■結果から始まる「録音中継」

 現在の読者には信じられないかもしれないが、この試合はテレビ中継がなく、NHKのラジオ中継だった。しかも「生」ではなく、試合が終わってからの「録音中継」放送だった。当時私は大学2年生。事前の情報など何もない。下宿の部屋で、ラジオの前に座って放送が始まるのを待った。そして放送開始とともに飛び込んできたのが、信じられない言葉だった。

「日本の皆さんに悲しいお知らせがあります。日本はマレーシアに0-3で敗れました」

 負けたということもショックだったが、これからハラハラドキドキのサッカーの試合を楽しもうとしていた矢先に、その結果を知らされたことにあぜんとしたのだ。おそらく、出かけていて帰ってから録画で楽しもうとしていた試合の結果を先に知らされてしまい、「楽しみを奪われた」という経験をもつ人は少なくないに違いない。そのときの私が、まさにそうだった。

 1982年、『サッカー・マガジン』で10年目を迎えた私にとっても、鈴木文弥さんというのは「雲の上」の存在だった。その鈴木さんにインタビューをすることになり、ぜひともそのときの話を聞きたい、正直に言えば「あのとの恨みを伝えたい」という思いが沸いてくるのを抑えることができなかった。そして聞いてしまった。

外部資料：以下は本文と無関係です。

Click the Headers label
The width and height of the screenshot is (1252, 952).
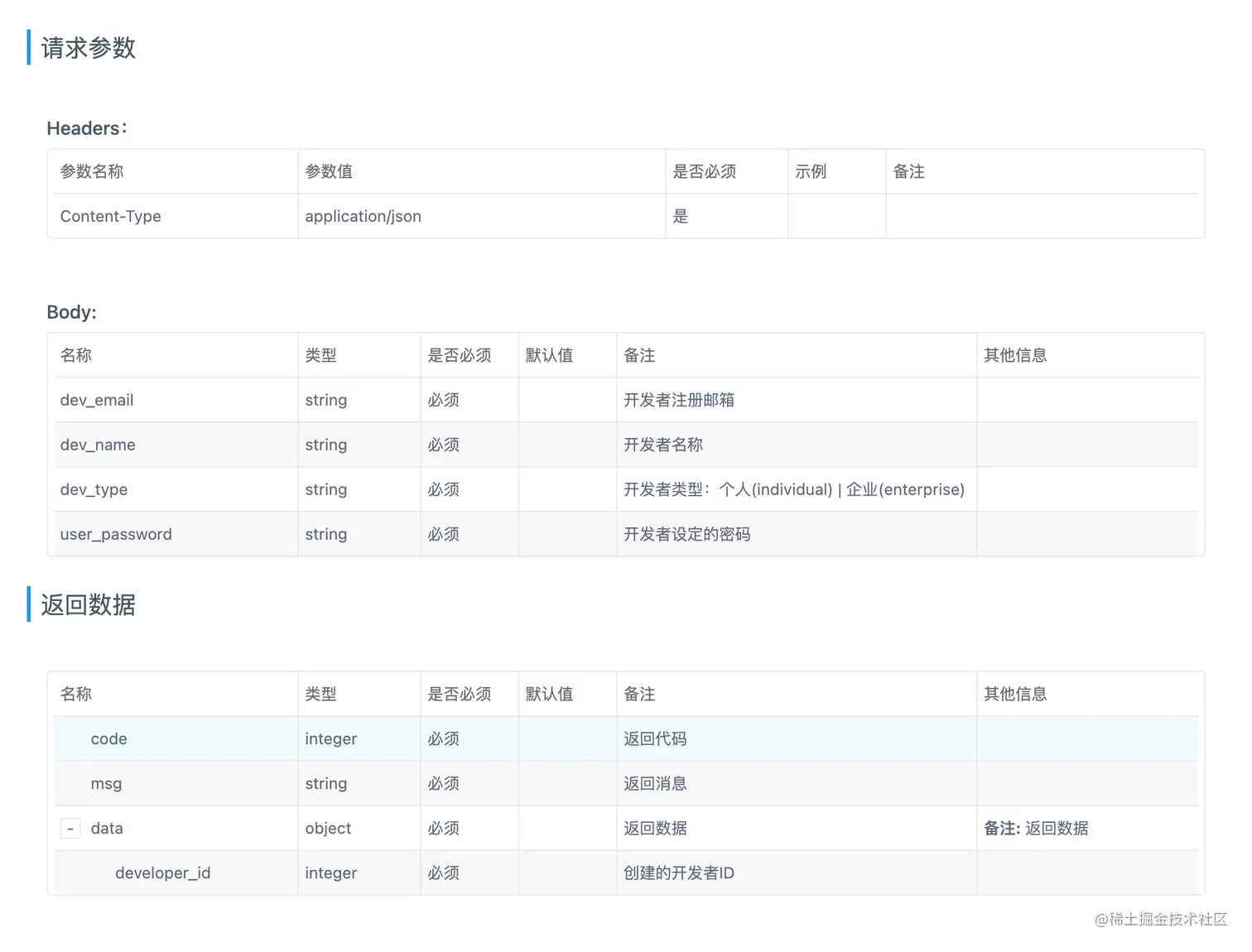87,128
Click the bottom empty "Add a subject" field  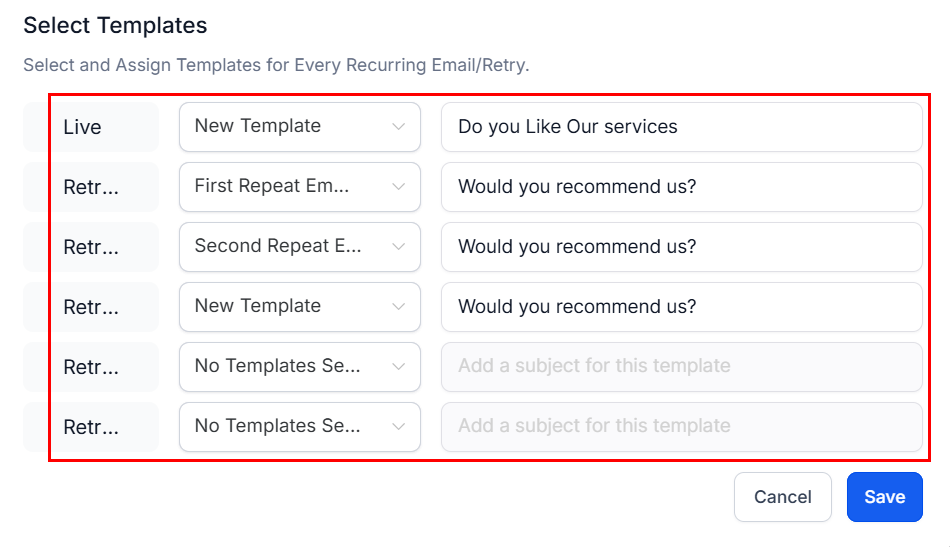point(681,427)
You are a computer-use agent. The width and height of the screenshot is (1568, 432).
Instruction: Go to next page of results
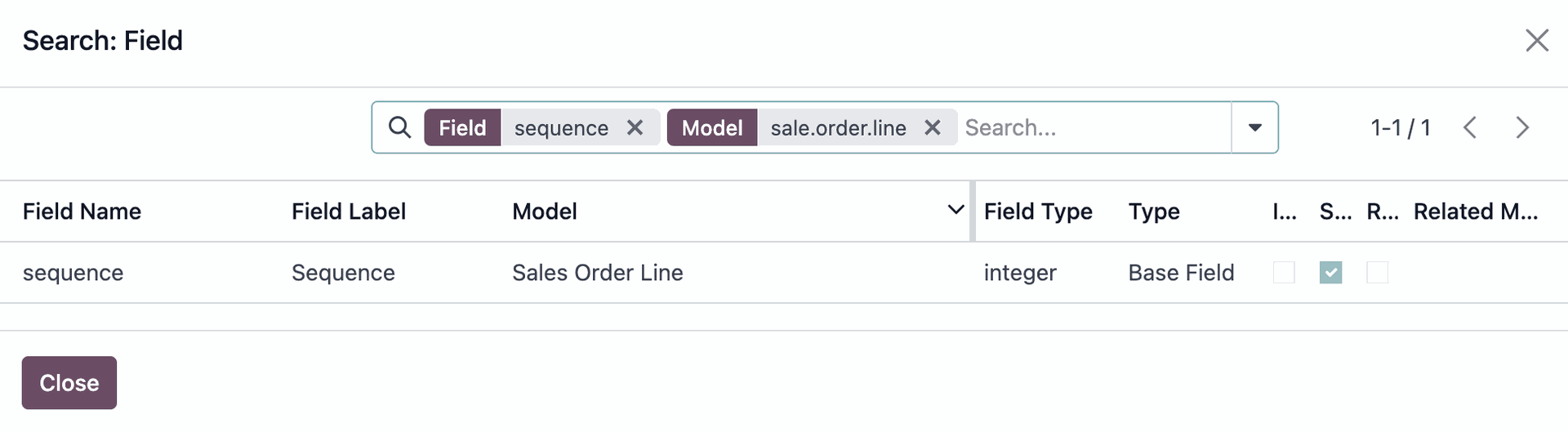click(1521, 127)
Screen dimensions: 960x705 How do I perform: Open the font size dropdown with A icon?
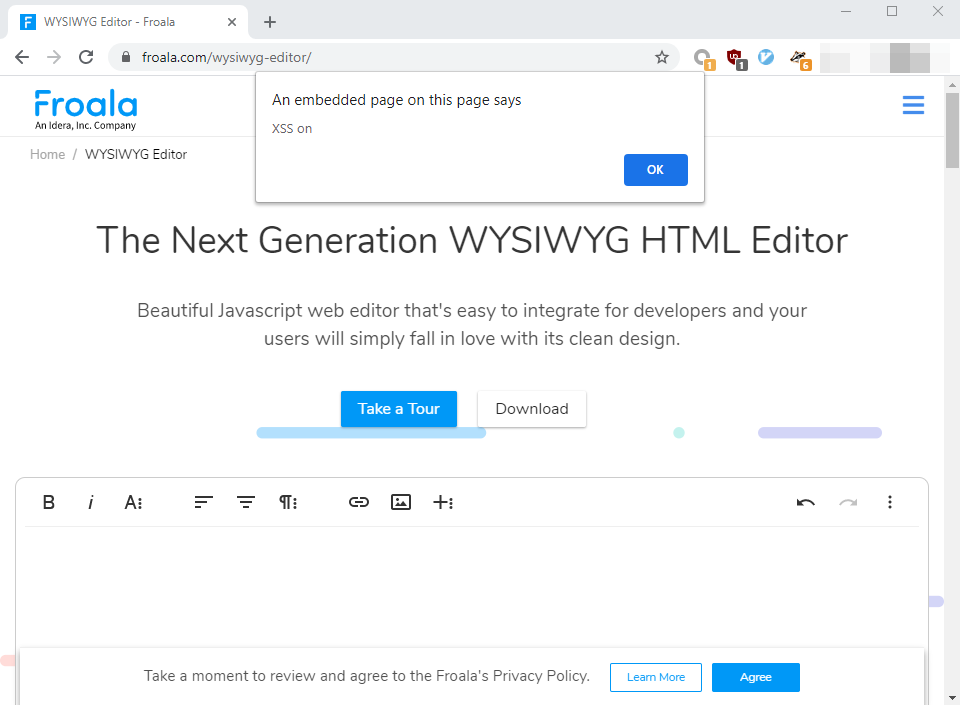[x=133, y=502]
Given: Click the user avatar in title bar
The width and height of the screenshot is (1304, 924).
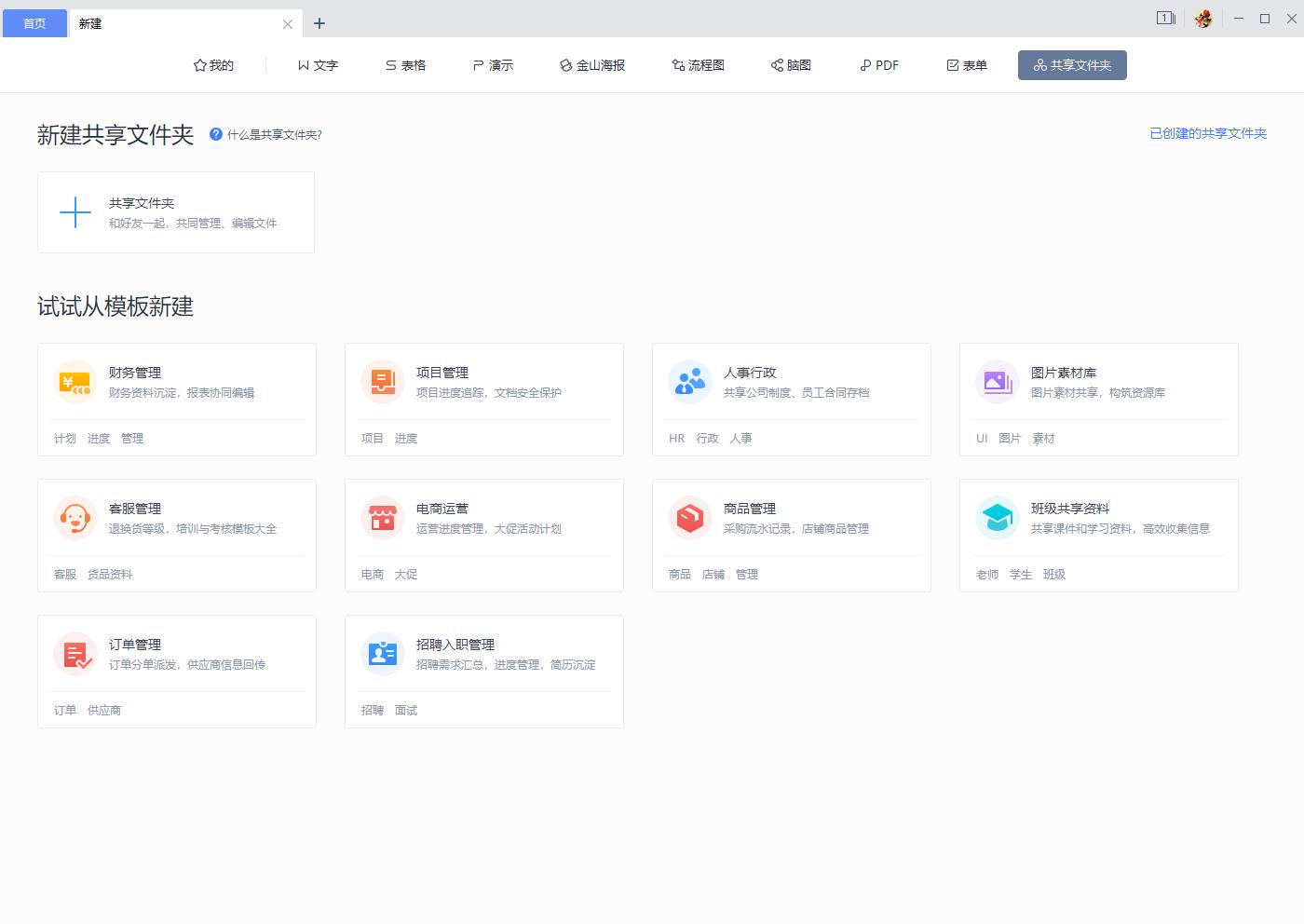Looking at the screenshot, I should click(1203, 19).
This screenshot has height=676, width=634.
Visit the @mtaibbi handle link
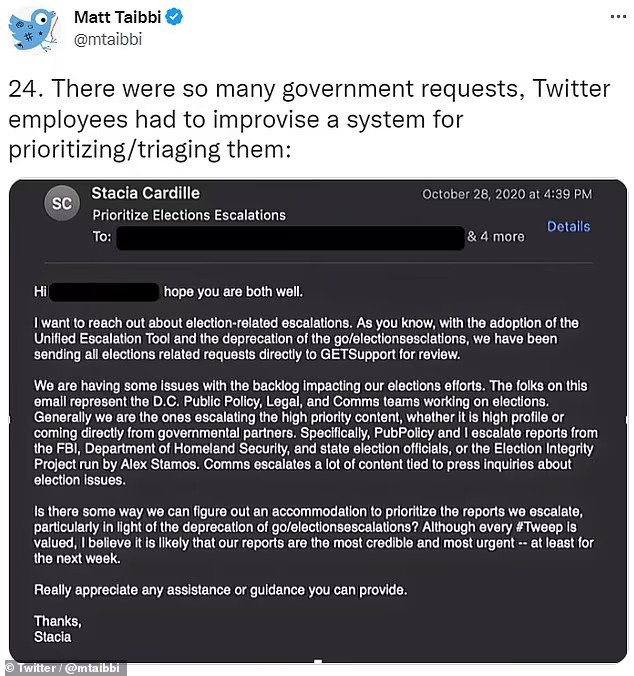pyautogui.click(x=108, y=39)
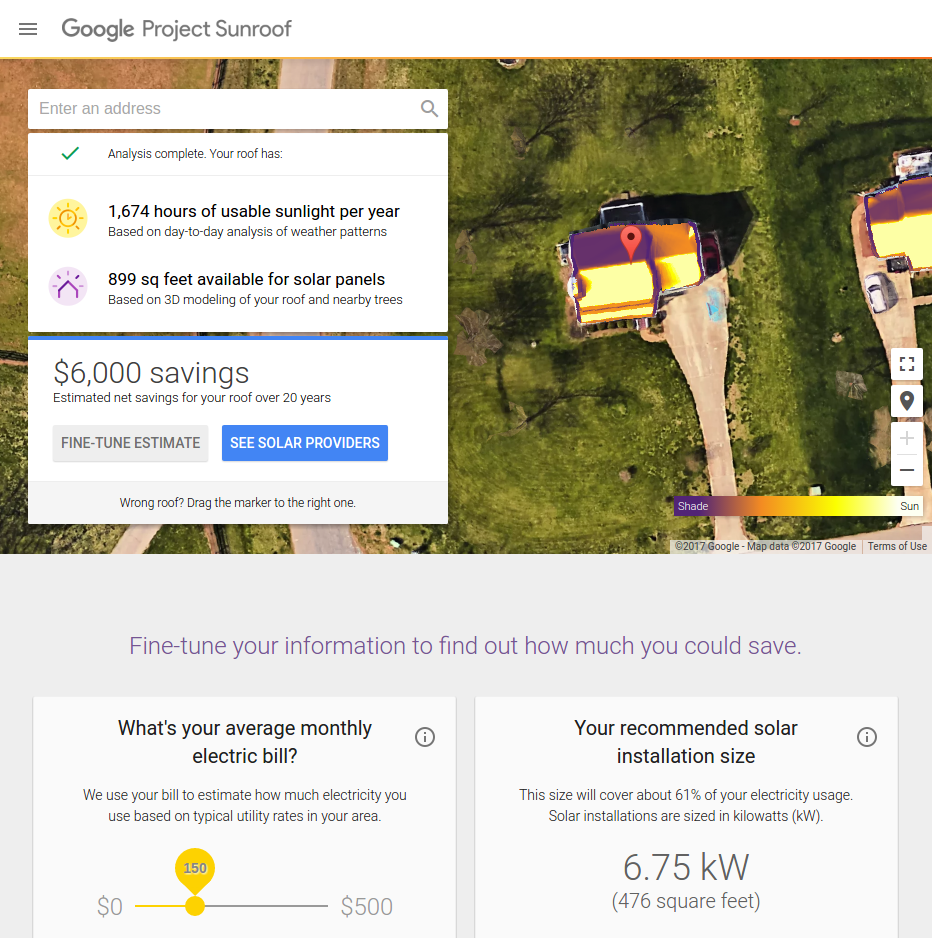Image resolution: width=932 pixels, height=938 pixels.
Task: Click the electric bill slider handle
Action: [x=195, y=906]
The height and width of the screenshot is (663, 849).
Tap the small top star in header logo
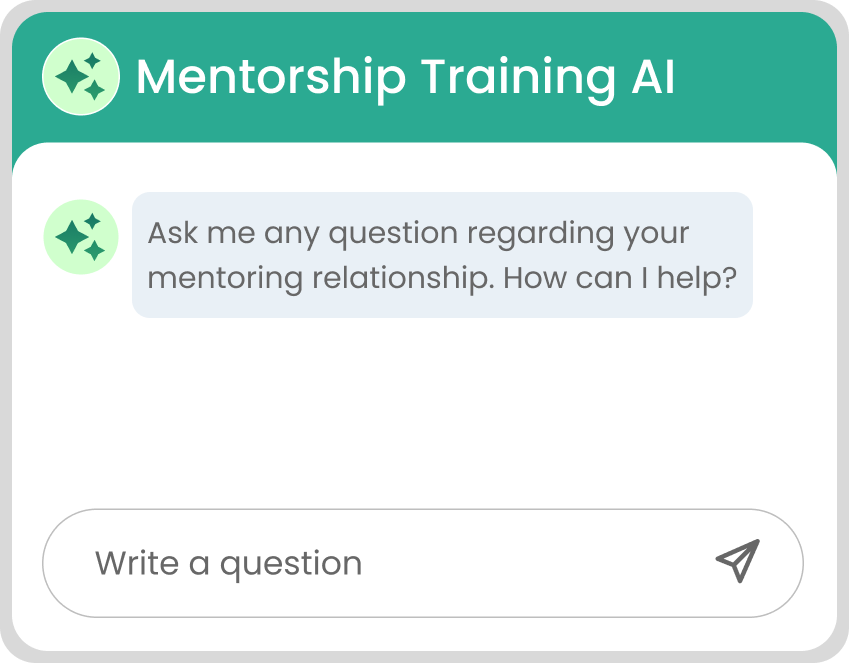pyautogui.click(x=93, y=61)
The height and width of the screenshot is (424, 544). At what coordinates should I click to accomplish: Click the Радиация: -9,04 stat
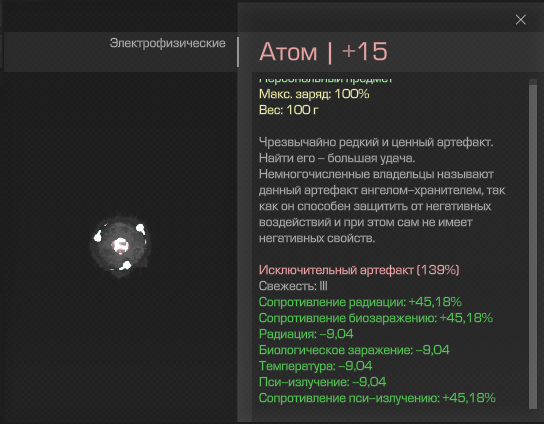pyautogui.click(x=306, y=334)
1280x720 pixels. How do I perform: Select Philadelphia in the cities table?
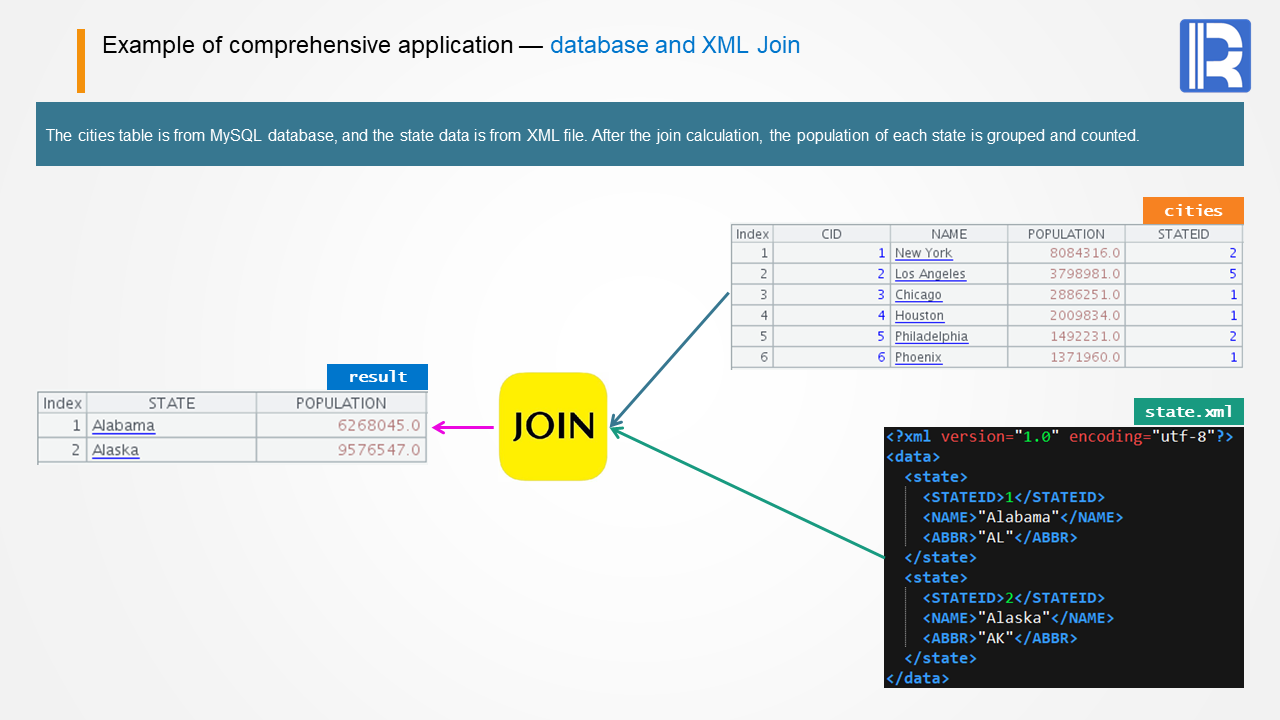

「私もずいぶん悩んだのです。娯楽としてのスポーツ中継なら、結果を言わず、いきなり『さあ、キックオフです』からはいったほうがいい。しかし『報道』という立場からすれば、オンエアーの瞬間に最新の情報を伝えなければならない。悩んだ挙げ句、あの言葉になったのです」

 鈴木さんは真摯に答えてくれた。その姿勢に、私は、スポーツ報道という世界で長く生きてきた人の「哲学」を見る思いがした。